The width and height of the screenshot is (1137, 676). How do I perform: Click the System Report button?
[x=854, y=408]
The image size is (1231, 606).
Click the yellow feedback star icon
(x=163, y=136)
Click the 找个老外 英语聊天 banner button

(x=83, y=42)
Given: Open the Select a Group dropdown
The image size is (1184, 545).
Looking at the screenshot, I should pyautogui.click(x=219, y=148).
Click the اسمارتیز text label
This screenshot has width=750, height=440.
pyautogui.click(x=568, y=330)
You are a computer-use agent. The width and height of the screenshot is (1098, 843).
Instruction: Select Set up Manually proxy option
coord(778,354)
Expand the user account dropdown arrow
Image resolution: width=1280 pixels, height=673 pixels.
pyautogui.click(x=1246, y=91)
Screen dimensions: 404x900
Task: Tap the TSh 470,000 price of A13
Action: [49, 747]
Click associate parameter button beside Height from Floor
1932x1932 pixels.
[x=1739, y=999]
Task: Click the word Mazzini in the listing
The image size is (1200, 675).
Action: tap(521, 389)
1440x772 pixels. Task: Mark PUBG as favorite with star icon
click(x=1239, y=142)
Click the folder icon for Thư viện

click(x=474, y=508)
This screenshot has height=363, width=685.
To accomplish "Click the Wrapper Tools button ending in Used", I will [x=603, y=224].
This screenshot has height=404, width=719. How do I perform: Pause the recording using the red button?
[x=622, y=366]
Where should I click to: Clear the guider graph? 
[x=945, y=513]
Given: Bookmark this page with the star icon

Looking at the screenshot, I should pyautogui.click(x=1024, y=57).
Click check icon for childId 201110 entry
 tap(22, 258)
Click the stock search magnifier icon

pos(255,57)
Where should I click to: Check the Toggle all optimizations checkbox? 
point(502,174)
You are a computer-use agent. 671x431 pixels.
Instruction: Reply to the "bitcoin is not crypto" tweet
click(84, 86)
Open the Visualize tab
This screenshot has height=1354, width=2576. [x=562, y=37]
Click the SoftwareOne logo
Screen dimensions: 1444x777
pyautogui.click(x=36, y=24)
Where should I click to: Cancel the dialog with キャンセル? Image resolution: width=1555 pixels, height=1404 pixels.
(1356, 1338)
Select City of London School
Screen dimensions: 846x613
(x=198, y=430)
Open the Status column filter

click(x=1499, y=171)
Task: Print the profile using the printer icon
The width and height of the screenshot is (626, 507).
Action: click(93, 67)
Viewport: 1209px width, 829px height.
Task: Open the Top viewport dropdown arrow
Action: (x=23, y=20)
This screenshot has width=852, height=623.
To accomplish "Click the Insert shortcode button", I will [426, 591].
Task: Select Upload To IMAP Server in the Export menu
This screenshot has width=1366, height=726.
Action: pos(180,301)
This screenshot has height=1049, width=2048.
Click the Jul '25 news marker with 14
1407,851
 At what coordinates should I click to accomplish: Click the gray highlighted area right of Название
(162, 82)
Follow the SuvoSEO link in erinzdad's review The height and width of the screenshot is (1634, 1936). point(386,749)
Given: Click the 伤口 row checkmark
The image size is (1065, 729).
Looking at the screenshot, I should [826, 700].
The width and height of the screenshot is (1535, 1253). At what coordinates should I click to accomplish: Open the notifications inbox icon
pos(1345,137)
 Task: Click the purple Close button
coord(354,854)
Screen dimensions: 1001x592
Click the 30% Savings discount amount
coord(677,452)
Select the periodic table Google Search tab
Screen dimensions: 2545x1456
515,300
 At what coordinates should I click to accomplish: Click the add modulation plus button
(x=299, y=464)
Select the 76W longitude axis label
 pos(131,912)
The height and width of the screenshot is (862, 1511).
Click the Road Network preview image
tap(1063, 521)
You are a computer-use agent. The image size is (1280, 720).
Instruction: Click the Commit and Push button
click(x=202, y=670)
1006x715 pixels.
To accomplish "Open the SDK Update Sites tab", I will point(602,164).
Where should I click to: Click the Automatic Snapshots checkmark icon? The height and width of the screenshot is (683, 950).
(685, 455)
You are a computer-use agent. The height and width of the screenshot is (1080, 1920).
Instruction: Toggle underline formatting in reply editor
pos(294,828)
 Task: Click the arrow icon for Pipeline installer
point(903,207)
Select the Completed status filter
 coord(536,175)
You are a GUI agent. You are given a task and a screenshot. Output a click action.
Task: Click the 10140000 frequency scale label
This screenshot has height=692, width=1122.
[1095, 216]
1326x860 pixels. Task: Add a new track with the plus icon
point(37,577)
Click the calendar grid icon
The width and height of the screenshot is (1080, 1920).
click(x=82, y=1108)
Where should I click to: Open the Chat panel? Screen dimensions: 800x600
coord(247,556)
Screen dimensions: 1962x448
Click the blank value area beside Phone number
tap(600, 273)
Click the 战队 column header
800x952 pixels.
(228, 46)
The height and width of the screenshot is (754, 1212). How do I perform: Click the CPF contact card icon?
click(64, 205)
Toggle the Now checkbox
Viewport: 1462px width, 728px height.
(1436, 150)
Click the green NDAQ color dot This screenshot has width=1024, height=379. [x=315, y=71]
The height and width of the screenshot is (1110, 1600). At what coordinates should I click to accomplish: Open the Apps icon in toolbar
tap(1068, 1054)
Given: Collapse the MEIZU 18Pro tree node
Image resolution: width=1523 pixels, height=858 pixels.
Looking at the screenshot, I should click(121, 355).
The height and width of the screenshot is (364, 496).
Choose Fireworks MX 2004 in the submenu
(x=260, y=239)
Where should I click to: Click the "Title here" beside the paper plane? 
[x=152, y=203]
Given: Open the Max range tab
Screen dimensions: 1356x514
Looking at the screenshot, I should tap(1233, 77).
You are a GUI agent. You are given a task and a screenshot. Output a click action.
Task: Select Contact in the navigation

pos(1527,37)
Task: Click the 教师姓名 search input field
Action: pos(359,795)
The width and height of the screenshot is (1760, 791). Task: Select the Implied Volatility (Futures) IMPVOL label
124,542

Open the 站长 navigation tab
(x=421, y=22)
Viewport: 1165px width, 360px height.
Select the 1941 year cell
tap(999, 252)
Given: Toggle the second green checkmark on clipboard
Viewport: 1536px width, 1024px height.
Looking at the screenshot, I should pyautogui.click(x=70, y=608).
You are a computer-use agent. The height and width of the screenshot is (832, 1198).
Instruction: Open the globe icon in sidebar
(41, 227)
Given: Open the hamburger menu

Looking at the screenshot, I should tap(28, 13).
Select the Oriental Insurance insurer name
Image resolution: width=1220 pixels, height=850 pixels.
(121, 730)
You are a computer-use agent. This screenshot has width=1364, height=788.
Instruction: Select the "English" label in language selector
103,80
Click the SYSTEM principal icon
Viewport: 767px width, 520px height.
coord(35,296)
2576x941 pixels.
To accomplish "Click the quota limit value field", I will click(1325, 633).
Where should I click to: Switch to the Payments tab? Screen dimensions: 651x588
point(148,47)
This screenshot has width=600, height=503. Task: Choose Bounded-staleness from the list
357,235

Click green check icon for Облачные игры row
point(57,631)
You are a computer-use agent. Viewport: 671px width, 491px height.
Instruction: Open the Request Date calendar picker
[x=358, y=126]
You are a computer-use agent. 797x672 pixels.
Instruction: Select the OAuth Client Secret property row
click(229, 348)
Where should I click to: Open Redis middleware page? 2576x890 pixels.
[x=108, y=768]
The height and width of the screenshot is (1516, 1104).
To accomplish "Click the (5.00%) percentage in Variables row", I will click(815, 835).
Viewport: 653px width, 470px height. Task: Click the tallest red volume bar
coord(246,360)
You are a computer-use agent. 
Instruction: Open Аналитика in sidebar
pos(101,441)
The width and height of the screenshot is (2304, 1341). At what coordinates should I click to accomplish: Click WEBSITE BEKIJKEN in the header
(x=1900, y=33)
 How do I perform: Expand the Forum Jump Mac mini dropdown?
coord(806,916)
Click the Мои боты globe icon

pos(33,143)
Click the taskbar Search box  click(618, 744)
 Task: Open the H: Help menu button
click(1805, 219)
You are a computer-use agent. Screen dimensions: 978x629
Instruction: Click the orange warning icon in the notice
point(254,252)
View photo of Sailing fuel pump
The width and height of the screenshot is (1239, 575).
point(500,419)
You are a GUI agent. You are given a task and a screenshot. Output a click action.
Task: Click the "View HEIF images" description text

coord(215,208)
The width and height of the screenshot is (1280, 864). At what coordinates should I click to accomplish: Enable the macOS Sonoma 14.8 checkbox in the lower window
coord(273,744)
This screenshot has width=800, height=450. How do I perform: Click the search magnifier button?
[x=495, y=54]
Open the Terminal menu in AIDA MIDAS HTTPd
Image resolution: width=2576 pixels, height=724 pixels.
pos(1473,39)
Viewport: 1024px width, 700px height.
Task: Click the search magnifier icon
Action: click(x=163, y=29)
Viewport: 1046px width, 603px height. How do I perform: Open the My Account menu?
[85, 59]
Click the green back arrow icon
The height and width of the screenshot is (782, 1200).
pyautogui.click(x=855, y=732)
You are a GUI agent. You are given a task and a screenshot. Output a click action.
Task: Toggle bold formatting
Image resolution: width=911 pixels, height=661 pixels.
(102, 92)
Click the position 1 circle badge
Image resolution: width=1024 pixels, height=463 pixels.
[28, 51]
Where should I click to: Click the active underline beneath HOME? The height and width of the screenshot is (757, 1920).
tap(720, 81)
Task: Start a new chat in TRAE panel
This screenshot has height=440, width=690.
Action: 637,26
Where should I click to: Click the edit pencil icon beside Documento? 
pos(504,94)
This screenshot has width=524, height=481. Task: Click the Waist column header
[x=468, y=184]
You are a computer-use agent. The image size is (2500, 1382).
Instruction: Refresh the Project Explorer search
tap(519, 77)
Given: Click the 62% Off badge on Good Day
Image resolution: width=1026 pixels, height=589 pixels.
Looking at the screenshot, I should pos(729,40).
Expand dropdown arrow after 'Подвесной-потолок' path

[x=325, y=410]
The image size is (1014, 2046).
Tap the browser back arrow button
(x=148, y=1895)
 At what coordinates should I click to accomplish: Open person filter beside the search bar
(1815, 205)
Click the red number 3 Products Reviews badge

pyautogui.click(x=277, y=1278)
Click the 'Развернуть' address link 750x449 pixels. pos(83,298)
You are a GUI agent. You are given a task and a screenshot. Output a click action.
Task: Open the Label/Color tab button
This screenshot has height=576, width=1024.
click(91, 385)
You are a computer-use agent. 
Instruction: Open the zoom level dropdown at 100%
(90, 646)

+===+

Format the items from the line with "the paper plane?" through the line with "should pyautogui.click(x=70, y=608).", both included, as a JSON list of strings with one string per line and blank lines omitted.

[
  "Where should I click to: Click the \"Title here\" beside the paper plane? ",
  "[x=152, y=203]",
  "Given: Open the Max range tab",
  "Screen dimensions: 1356x514",
  "Looking at the screenshot, I should tap(1233, 77).",
  "You are a GUI agent. You are given a task and a screenshot. Output a click action.",
  "Task: Select Contact in the navigation",
  "pos(1527,37)",
  "Task: Click the 教师姓名 search input field",
  "Action: pos(359,795)",
  "The width and height of the screenshot is (1760, 791). Task: Select the Implied Volatility (Futures) IMPVOL label",
  "124,542",
  "Open the 站长 navigation tab",
  "(x=421, y=22)",
  "Viewport: 1165px width, 360px height.",
  "Select the 1941 year cell",
  "tap(999, 252)",
  "Given: Toggle the second green checkmark on clipboard",
  "Viewport: 1536px width, 1024px height.",
  "Looking at the screenshot, I should pyautogui.click(x=70, y=608)."
]